O Professor vai falar sobre solidão e risco cardiovascular? Qual a ligação entre ambos?

A solidão social é uma epidemia com riscos significativos para a saúde, nomeadamente ao aumentar a ocorrência de vários problemas de saúde mental e física, como a ansiedade, a depressão, a demência, o AVC e a doença cardíaca. As consequências nocivas deste risco têm sido comparadas aos de fumar e até se estima que superem os da obesidade e da inatividade física.

Nas sociedades modernas há uma tendência para aumento da solidão, o que vai contra a natureza humana, pois nós somos uma espécie eminentemente social, que precisou ao longo de muitos milhares de anos (e continua a precisar) de outros para sobreviver.

A OMS, em 2022, declarou a solidão um problema de saúde mundial. Em países como o Reino Unido e o Japão já existem ministros da Solidão. Os estudos realizados na população portuguesa mostram que um quarto da população sofre de solidão significativa. Considero, acompanhando o recente relatório do cirurgião geral dos EUA, que abordar a crise da solidão social é um dos mais importantes desafios que a nossa geração enfrenta e precisa de vencer.

 

No final, vai ser atribuído o Prémio Mário Moura. Que palavras gostaria de deixar ao Dr. Mário Moura?
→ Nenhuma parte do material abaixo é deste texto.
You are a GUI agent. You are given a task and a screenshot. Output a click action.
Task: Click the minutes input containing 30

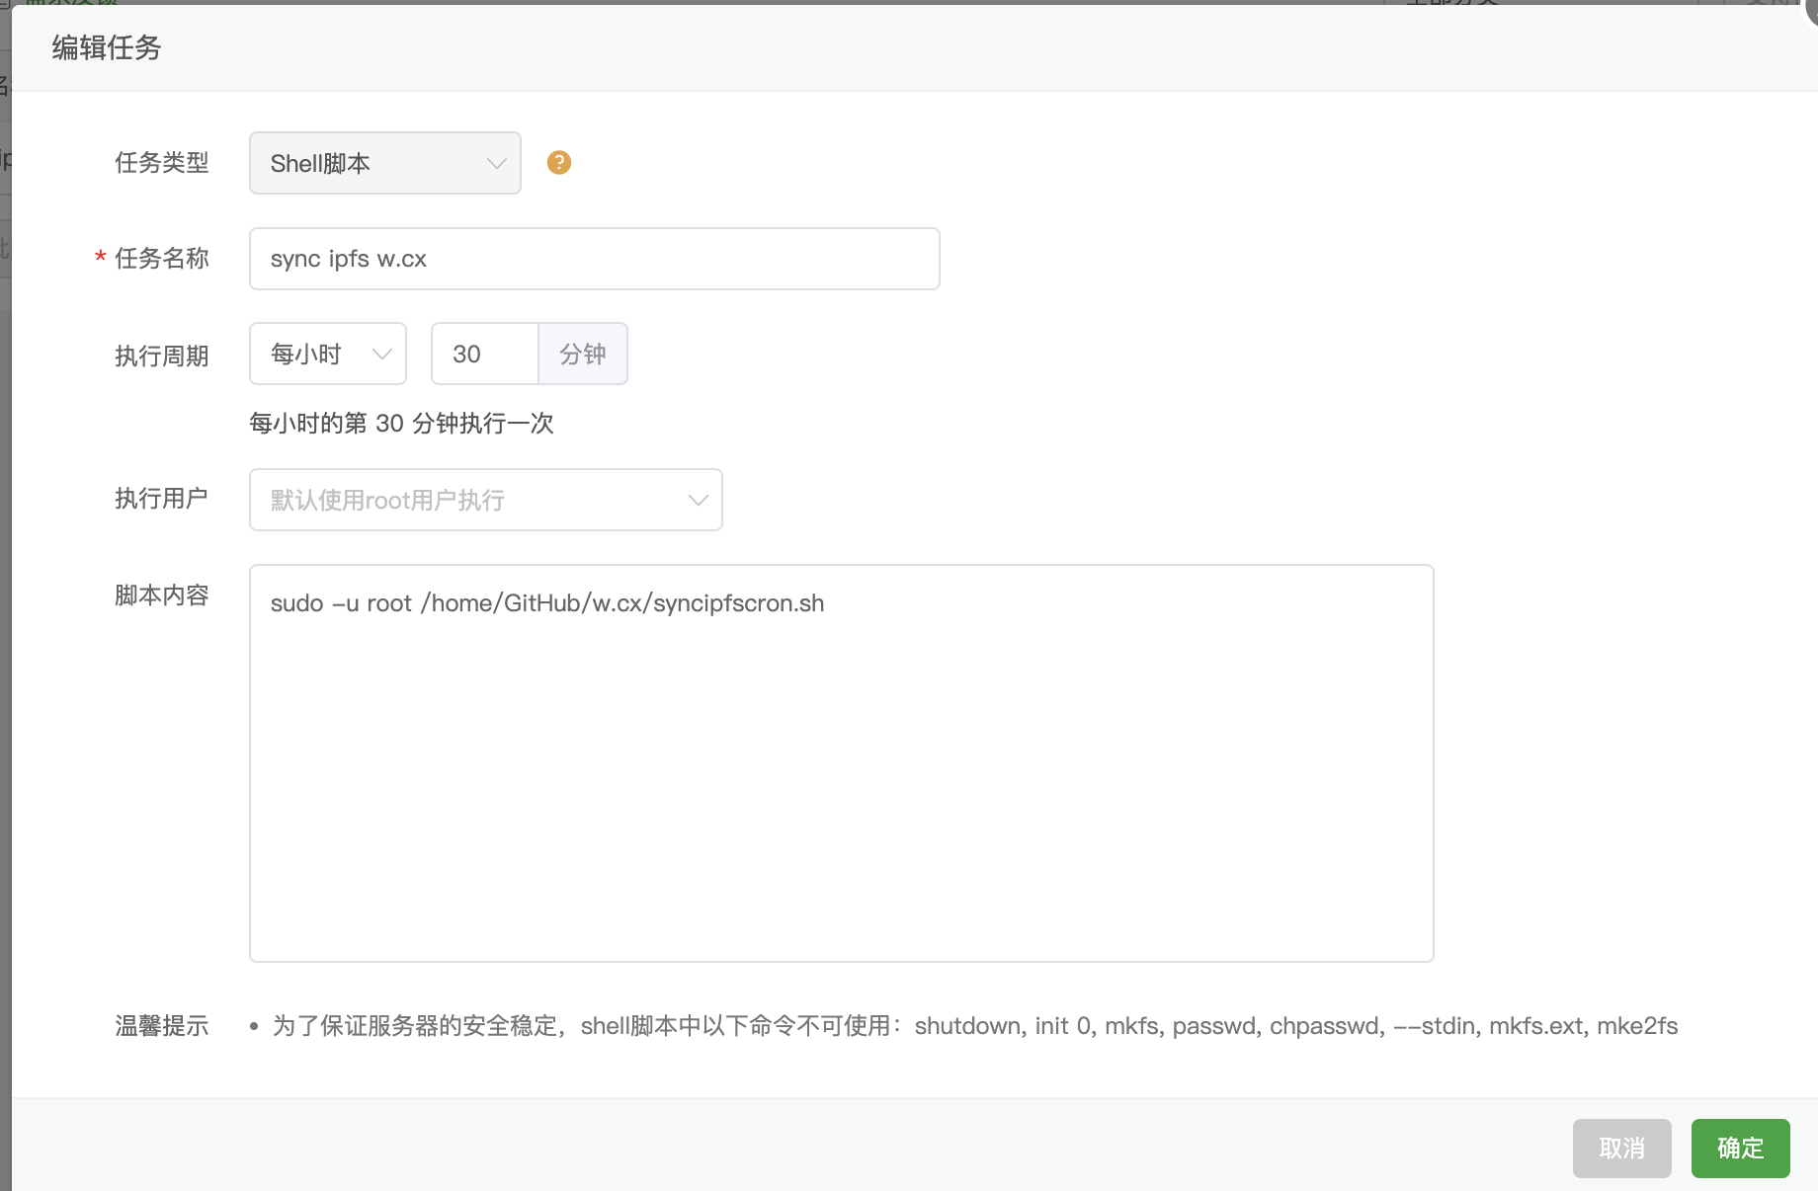(x=483, y=354)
 O Dr. Mário Moura é um príncipe da Medicina e um visionário da Sociedade, teve um papel fundamental na criação da especialidade de MGF, foi presidente da Associação Portuguesa de Medicina Geral e Familiar (APMGF), de que atualmente é presidente de Honra. Merece toda a nossa admiração e respeito e é um orgulho saber que estas jornadas foram criadas com o seu contributo.